Warum ißt du nicht? Vaters Stimme ist hilflos, unsicher steht er in der Tür, nähert sich dann dem Bett, auf dem ich hocke, die Beine eng an den Körper gepreßt, möglichst klein. Barfuß. Meine Zehen sind kalt, Schatten im Zimmer. Nochmals: Warum, jetzt leise. Mein Hals verkrampft sich. Die Augen starren in die Luft, starren hindurch, haltlos. Ich kann nicht, flüstere ich, non posso. Kann nicht und darf nicht. Eine Träne entgleitet mir, fällt aus mir heraus, klein und glitzernd. Salzig. Eine zweite und dritte, langsam rinnen sie die Wangen hinab, kühl. Zaghaft streckt er die Hand aus, hält inne, in der Luft verharrend. Ich kann seine Ratlosigkeit spüren, die Unbeholfenheit in seinem Blick, die sich in seinen Bewegungen spiegelt. Es ist still, nur mein Atem durchschneidet die Luft. Ich beginne zu zittern, lautlos, immer noch weinend. Seine Hand berührt warm meine Schulter, den Tränen trotzend, die meine Bluse durchweichen. Warm und angenehm schwer.

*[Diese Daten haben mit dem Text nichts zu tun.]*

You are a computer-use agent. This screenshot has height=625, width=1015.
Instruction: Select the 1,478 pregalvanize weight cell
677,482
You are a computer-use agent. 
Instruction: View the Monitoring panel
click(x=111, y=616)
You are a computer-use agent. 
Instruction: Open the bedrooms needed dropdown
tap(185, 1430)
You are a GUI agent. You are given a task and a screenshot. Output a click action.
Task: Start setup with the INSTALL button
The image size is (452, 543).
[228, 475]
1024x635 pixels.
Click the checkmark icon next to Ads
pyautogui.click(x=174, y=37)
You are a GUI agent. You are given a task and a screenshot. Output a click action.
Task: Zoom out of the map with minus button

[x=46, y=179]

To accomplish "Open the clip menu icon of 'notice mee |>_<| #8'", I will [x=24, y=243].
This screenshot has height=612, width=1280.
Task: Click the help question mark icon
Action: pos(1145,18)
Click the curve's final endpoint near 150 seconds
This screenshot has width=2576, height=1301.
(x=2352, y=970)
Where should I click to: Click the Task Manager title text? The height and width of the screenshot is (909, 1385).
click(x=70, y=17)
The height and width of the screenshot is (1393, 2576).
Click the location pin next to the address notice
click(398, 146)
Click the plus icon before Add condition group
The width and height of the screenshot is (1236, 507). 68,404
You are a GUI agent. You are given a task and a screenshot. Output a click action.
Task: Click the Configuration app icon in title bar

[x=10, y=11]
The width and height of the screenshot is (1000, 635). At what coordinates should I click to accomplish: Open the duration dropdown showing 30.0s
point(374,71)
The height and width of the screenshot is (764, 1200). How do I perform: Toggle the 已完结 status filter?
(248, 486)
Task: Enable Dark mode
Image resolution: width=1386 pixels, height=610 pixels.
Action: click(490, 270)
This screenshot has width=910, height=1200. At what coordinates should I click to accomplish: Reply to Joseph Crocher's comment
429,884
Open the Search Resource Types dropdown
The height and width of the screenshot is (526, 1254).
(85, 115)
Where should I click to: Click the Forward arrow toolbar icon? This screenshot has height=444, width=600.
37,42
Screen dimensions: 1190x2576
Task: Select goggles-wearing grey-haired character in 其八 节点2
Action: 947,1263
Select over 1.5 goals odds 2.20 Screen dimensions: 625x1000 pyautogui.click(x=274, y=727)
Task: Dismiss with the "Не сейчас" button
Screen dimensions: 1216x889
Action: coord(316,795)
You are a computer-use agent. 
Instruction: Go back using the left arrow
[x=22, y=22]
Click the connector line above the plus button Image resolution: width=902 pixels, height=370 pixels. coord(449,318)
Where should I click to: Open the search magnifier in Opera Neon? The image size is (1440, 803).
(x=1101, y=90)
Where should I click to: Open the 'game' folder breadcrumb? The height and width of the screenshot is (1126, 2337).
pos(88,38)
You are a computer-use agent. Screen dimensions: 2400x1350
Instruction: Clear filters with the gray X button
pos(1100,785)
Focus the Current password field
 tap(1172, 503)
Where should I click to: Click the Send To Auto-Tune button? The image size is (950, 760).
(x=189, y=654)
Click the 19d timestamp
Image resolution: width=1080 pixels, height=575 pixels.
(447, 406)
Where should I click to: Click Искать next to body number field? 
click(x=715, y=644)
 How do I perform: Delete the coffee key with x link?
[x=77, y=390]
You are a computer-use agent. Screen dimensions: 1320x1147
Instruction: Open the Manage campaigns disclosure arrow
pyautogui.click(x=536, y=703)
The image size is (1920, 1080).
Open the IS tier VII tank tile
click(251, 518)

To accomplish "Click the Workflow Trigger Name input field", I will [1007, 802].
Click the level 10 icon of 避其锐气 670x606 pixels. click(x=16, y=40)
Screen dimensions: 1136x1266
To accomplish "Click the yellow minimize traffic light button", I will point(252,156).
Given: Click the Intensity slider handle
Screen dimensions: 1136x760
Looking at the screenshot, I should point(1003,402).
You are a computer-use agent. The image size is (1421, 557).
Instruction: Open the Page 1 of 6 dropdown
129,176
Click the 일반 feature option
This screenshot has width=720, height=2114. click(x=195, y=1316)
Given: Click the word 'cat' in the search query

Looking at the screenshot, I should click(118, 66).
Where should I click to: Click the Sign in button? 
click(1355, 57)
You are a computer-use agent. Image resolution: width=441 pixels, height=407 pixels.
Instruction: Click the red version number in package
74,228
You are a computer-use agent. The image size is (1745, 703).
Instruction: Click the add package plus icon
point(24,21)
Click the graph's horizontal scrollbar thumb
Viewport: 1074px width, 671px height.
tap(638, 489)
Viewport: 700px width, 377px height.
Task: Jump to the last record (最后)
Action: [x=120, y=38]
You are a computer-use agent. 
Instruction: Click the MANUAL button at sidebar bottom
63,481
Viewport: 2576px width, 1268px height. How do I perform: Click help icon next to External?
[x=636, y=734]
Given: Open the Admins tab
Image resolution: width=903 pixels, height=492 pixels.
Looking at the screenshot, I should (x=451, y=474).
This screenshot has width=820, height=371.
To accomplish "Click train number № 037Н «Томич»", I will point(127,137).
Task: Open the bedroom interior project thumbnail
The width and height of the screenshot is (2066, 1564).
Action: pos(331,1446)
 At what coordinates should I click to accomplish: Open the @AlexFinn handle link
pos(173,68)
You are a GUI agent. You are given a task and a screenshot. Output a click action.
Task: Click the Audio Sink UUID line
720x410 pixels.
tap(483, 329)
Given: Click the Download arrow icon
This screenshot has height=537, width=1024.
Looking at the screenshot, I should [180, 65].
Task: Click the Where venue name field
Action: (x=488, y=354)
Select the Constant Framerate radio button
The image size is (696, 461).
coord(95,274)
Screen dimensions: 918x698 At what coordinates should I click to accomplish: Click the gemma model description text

Die Finger meiner Schwester liegen klein in meiner Hand, dabei immer noch schüchtern, wie in dem Augenblick, als sie sie zaghaft hineinlegte und mit den meinen verschloß. Barfuß gehen wir über das Gras, das unsere Zehen und Fußsohlen kitzelt. Vor uns Fabio und Stella, gefolgt von Giulio, der plötzlich stehenbleibt, auf uns wartet und Alexias zweite Hand ergreift. Wir wirbeln sie hoch in die Luft, lassen sie fliegen, und ihr jauchzendes Lachen springt zum Himmel hoch, um dann dankbar auf uns herabzufallen. Die Sonne spielt mit ihrem Kleid, läßt die Farben aufleuchten, kräftig und satt. Die Bäume nicken uns zu, bilden einen lichten Wald, der sich an den Hügel schmiegt, auf dessen Kuppe wir uns befinden. Leise singt der Wind in ihren Ästen, trägt den Duft der Pinien vom Meer herauf, dunkelgrün und harzig. Wir wandern weiter, hüpfend den Hang hinab, bis wir die ersten Häuser erreichen. Willst du ein Eis?, fragt Fabio unerwartet, und überrumpelt bleibe ich stehen, vergesse dabei, wie gewöhnlich sofort den Kopf zu schütteln. Alle blicken mich erwartungsvoll an, Alexias Augen leuchten, und ohne zu wissen, was ich tue, nicke ich leicht mit dem Kopf. Erschrocken möchte ich nein sagen, doch Fabio hat bereits das Geschäft betreten, türglöckchenklingelnd, und meine Schwester zieht mich hinter ihm nach. Quale vuoi, welches möchtest du, fragt sie, bis ich verschüchtert auf das kleinste deute, immer noch ungläubig. Ich werde es wegwerfen, denke ich schnell, auf keinen Fall essen, das ist unmöglich. Der Verkäufer drückt mir grinsend den Stiel in die Hand, klingelnd fällt die Tür ins Schloß, und wir sind zurück in der Sonne, die sich langsam zu neigen beginnt, um in wenigen Stunden ins Meer zu fallen. Alexias Eis ist rot, verschmiert ihren lachenden Kindermund, während sie vor mir herläuft, zurück zu ihrem Zuhause am Rande der Stadt. Ich tue es ihr gleich, kalt liegt das Eis in meinem Mund, zergeht langsam auf meiner Zunge. Kurz drängen die Zahlen in meinen Kopf, doch dann fallen sie von mir ab, lösen für ein paar Minuten, vielleicht Stunden, ihren Druck. Ich gehe darüber hinweg, weiterhin essend, langsam und vorsichtig. Das erste Eis dieses Sommers. Dieses Jahres vielleicht. Ich weiß es nicht mehr.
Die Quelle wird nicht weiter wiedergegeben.